[Challenge]
Pull out each line of the listing below that contains the word "icon", matching case exactly.

[Page and screen pointing data]
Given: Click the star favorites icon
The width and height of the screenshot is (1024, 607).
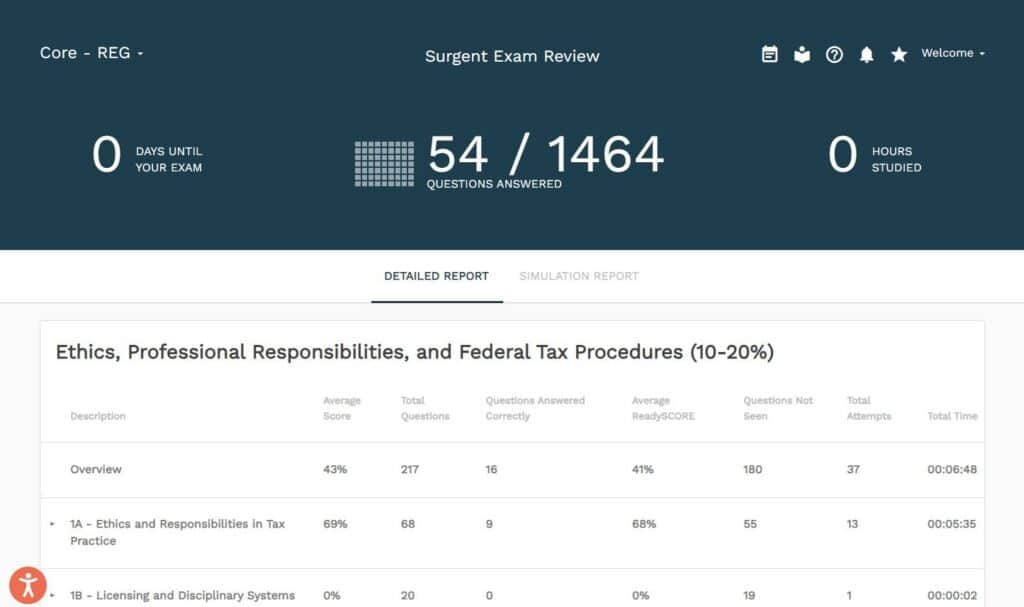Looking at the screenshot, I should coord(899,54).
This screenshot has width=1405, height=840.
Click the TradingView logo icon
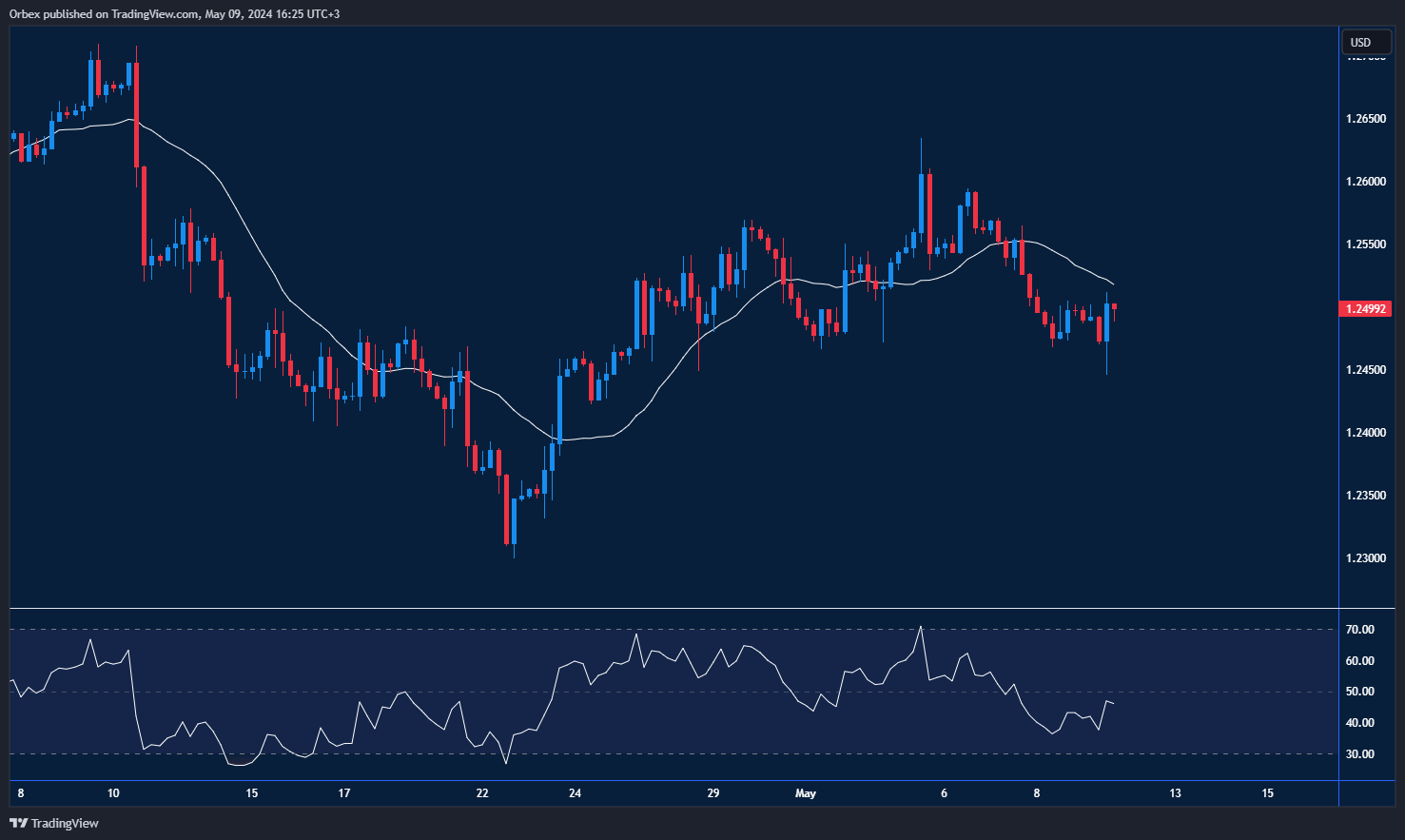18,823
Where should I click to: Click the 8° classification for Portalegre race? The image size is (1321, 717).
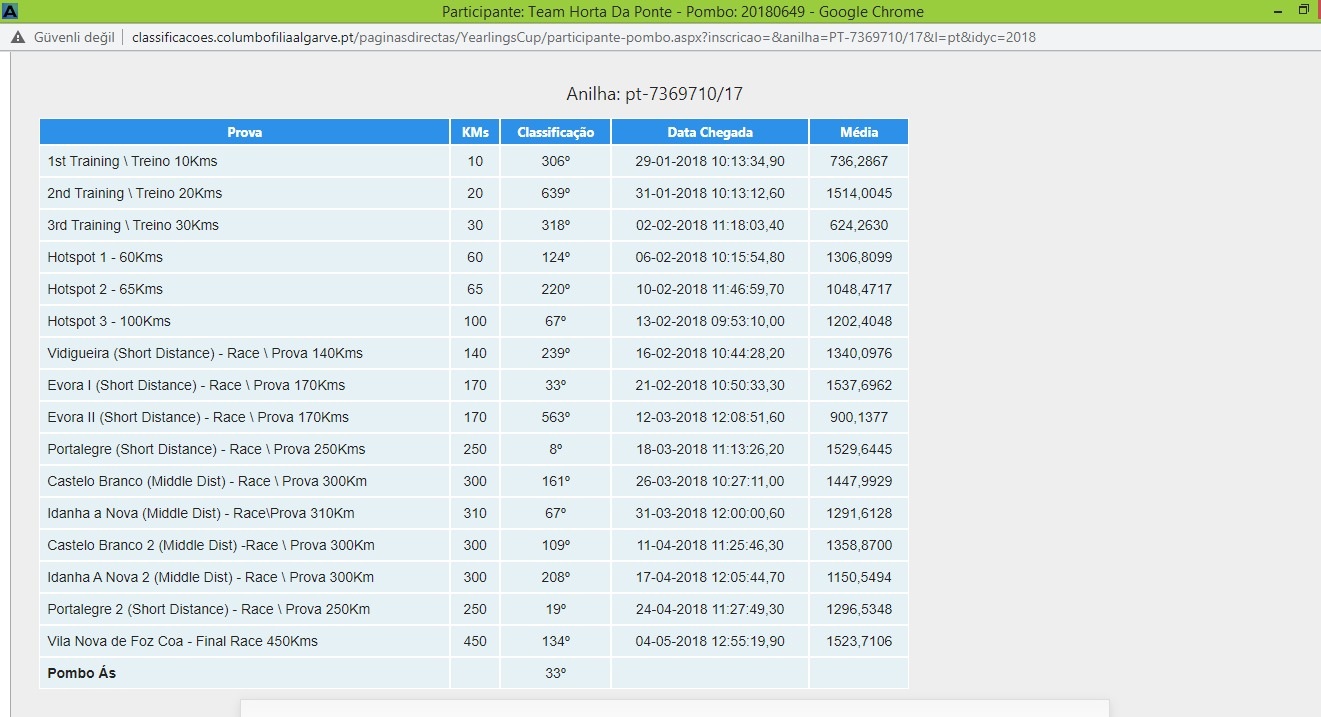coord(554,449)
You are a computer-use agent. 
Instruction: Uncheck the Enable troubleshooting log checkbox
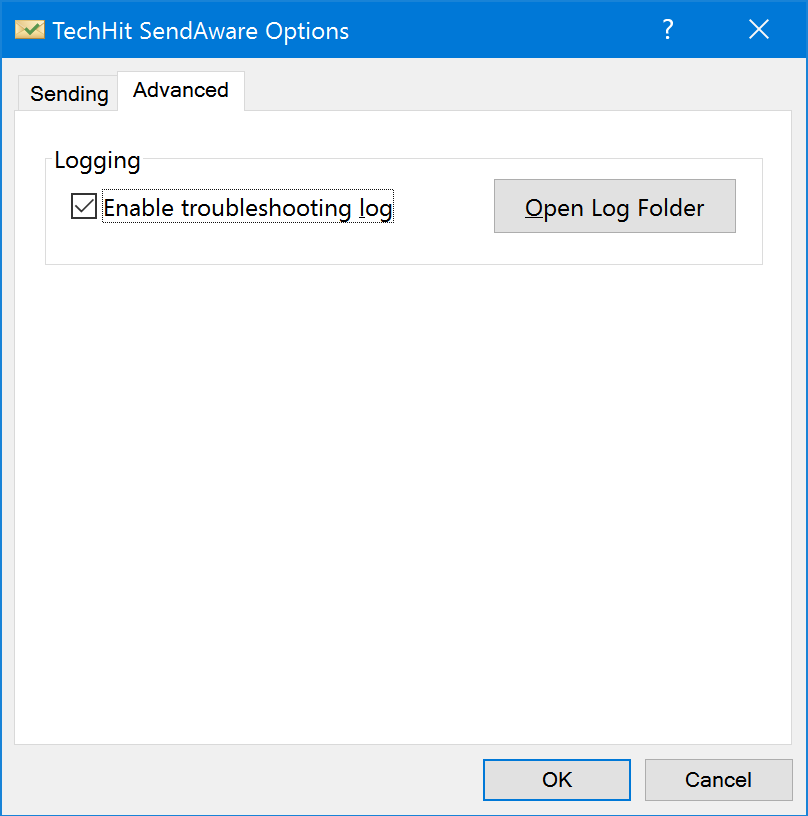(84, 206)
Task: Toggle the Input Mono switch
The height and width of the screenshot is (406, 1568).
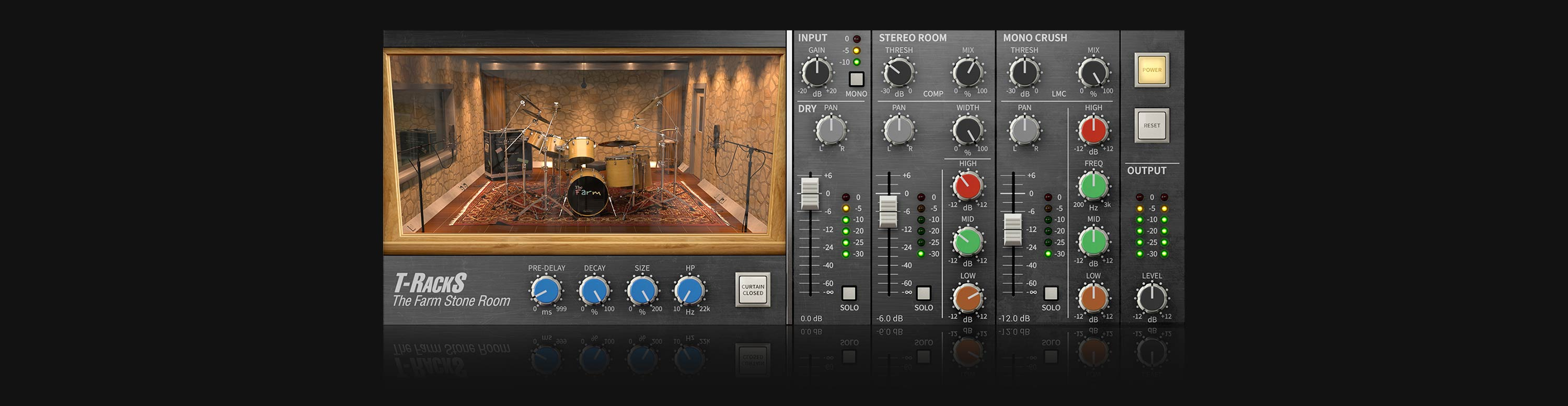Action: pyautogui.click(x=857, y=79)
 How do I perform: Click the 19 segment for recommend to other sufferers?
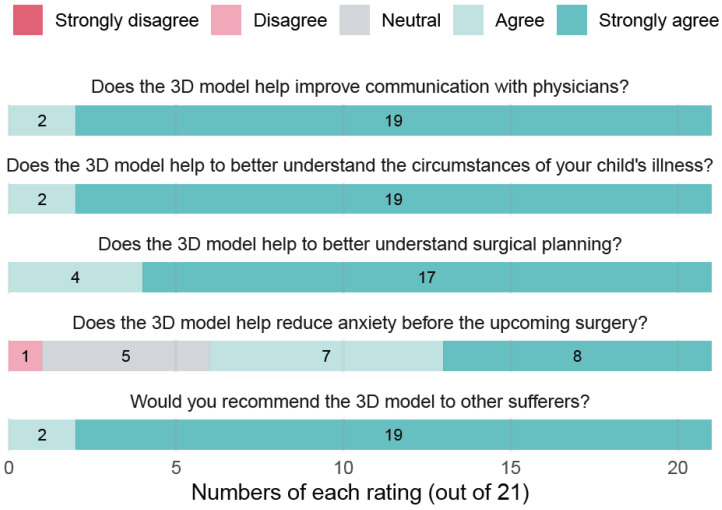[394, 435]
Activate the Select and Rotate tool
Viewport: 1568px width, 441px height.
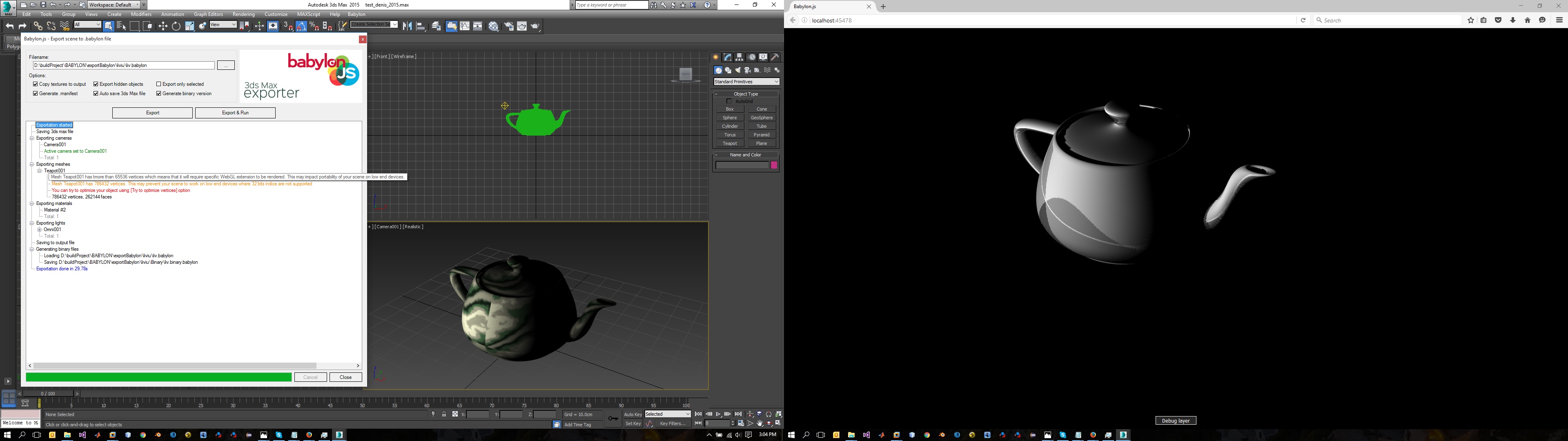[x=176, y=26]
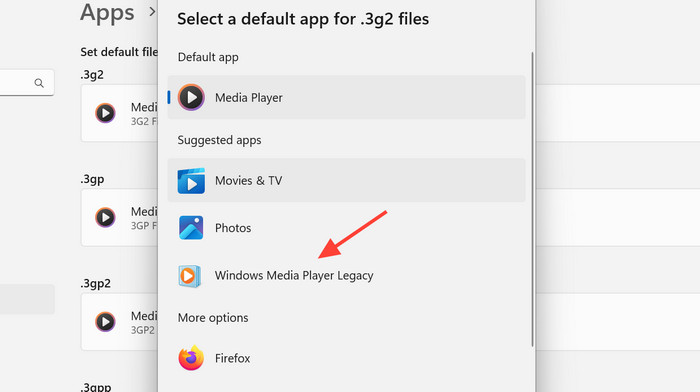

[Expected output]
Given: Click the star favorites icon
Click the TradingView logo icon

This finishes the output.